Wednesday 02 May 2007

In his book, "At the Center of the Storm," former Director of Central Intelligence George Tenet describes efforts by Pentagon and White House officials to subvert pre-Iraq war intelligence assessment by the CIA.

Tenet focuses on the actions of a group inside the Pentagon that sent the Bush administration bogus intelligence on Iraq's weapons program and ties to terrorist organizations that supported the administration's policy.

This group was recently criticized by a Department of Defense inspector general report from February 9, 2007, which found that a policy-shop known as "the Office of Special Plans," headed by the Under Secretary of Defense for Policy Douglas Feith, acted "inappropriately" by cooking intelligence to reflect a "mature and symbiotic" relationship between Iraq and al-Qa'ida. This characterization was never supported by the CIA, but was presented as fact by Feith's office to White House policy makers in the run up to the Iraq war.

Former CIA intelligence officer Larry C. Johnson called the Office of Special Plans (OSP) "a hodgepodge put together by folks with an agenda." According to Johnson, "The administration started with a presumption of guilt, and the OSP was to hang the ornaments on the tree."

SNIP...

According to Tenet, White House officials tried to prevent the CIA from publishing their own analysis of the relationship between Iraq and al-Qa'ida.
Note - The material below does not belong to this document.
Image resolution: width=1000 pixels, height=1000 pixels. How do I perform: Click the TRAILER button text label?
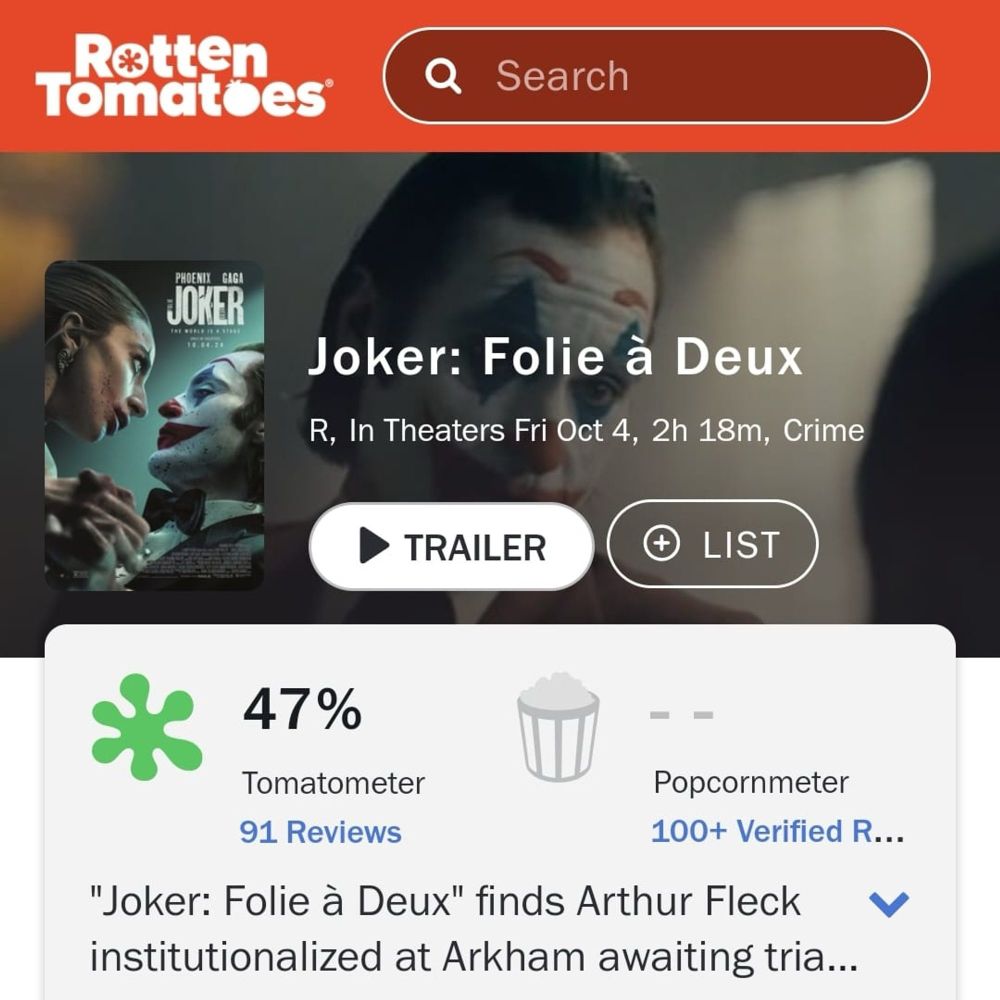coord(475,547)
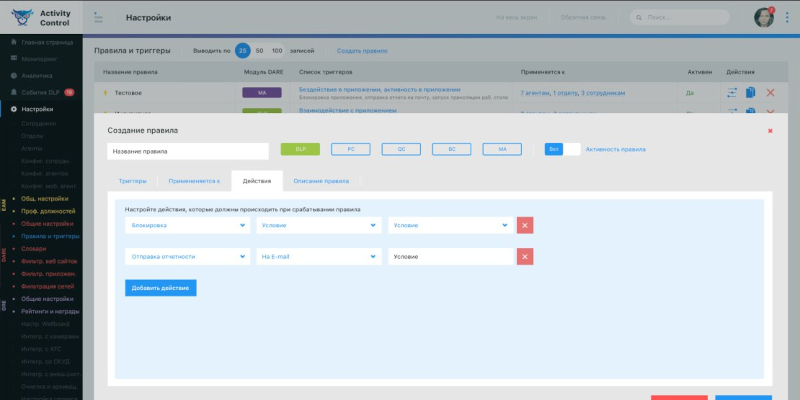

A draft report of the CIA analysis of that relationship was sent to the White House in December 2002, resulting in "a series of calls from the White House" that asked the CIA to "revise or withdraw the paper." Tenet names the vice president's former Chief of Staff I. Lewis "Scooter" Libby and then-Deputy National Security Adviser Stephen Hadley as two of the White House officials who made these calls. Tenet claims that a previous draft of this report was given to the DOD for their feedback. Tenet says that Feith's office responded saying it had objections, "but would make their views known through other channels."

Documents pointing to a close relationship between Iraq and al Qa'ida were discovered in Baghdad after the invasion. After analysis by the CIA and the Secret Service, the documents were proven to be forgeries. According to Tenet, even after being discredited, "These raw, unevaluated documents continued to show up in the hands of senior administration officials without having gone through normal intelligence channels."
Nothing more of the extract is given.